- _WORK INSTRUCTION_
Using the records below, filter for lines that contain the string "agent" and copy them out.

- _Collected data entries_
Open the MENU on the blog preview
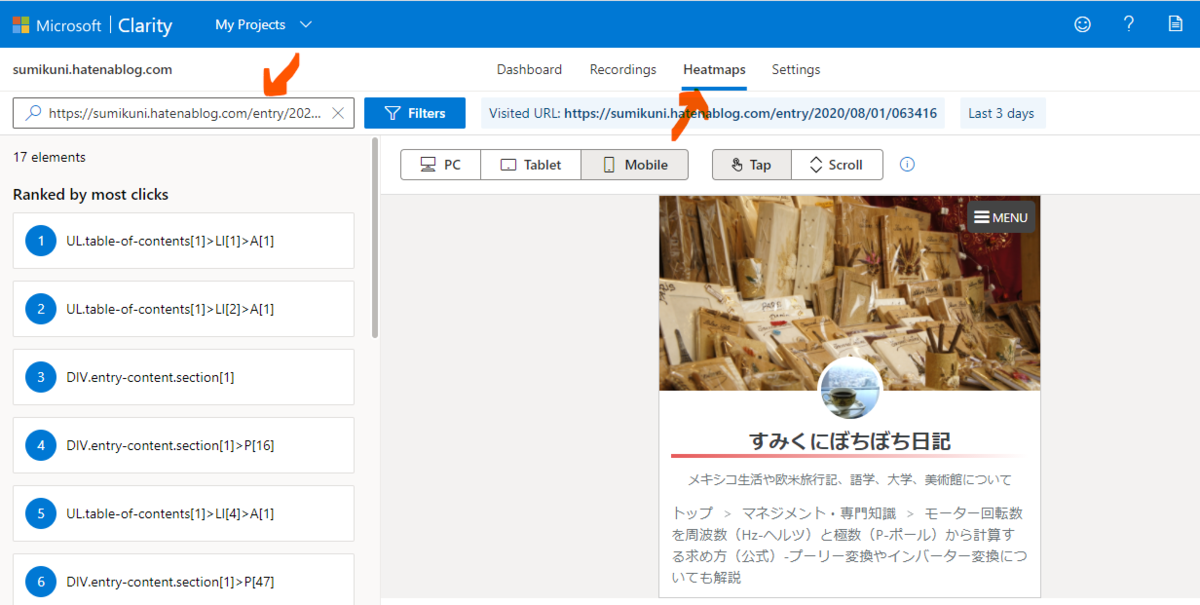 click(x=1000, y=217)
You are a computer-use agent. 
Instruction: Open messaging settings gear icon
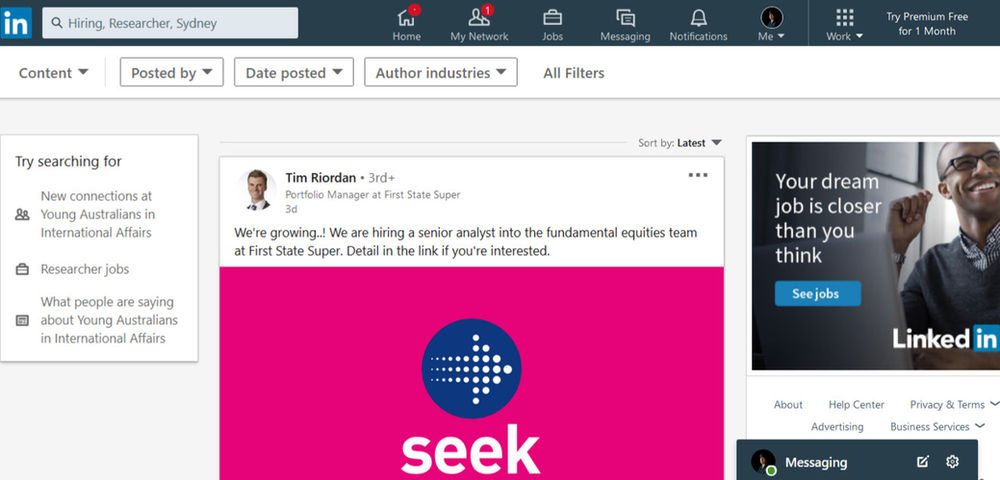[x=952, y=462]
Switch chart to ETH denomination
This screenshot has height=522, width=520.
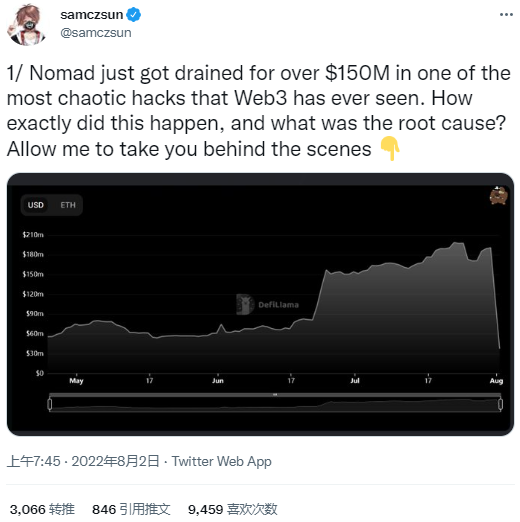coord(68,205)

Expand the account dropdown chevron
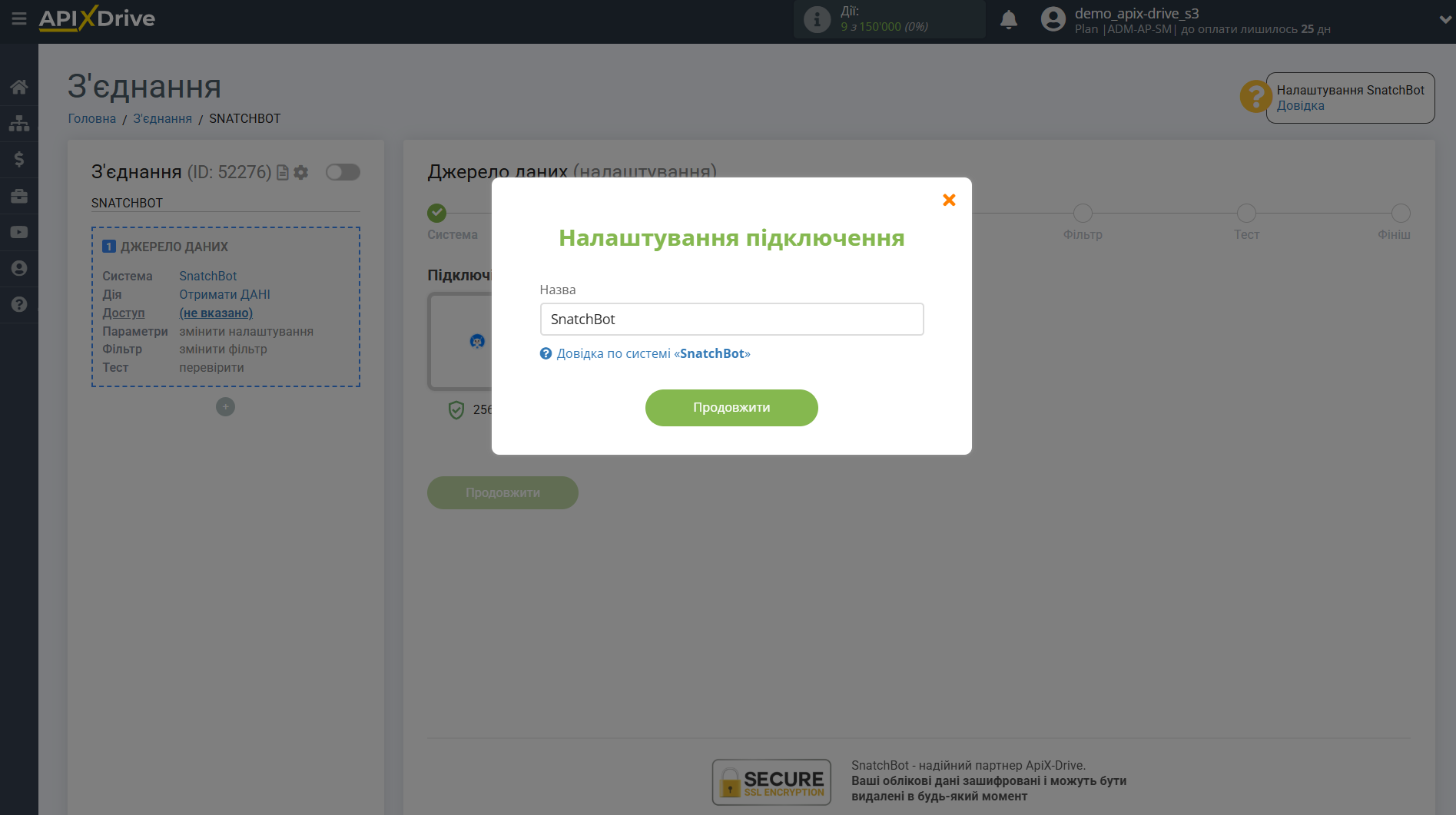pos(1444,20)
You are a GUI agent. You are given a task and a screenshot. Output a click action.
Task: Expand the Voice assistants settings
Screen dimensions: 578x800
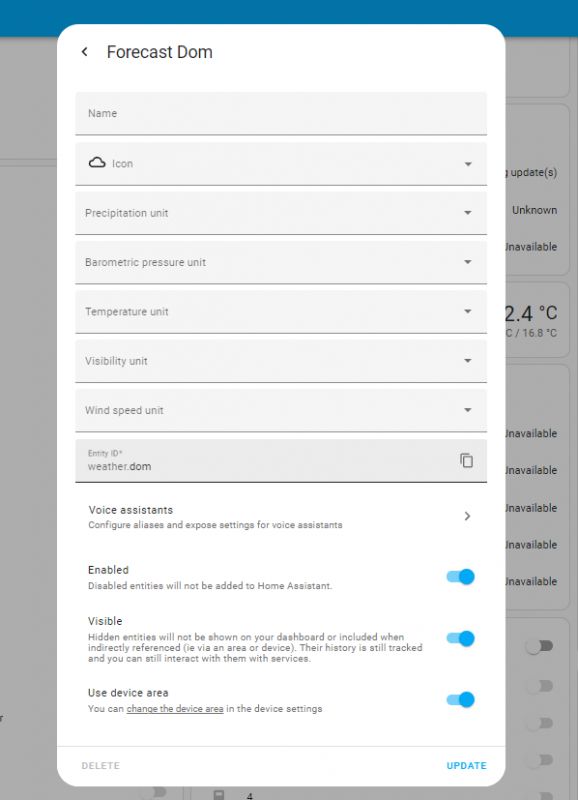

- _YOUR SOLUTION_
You are a computer-use agent. 
You are a GUI agent. You are given a task and a screenshot. Output a click action.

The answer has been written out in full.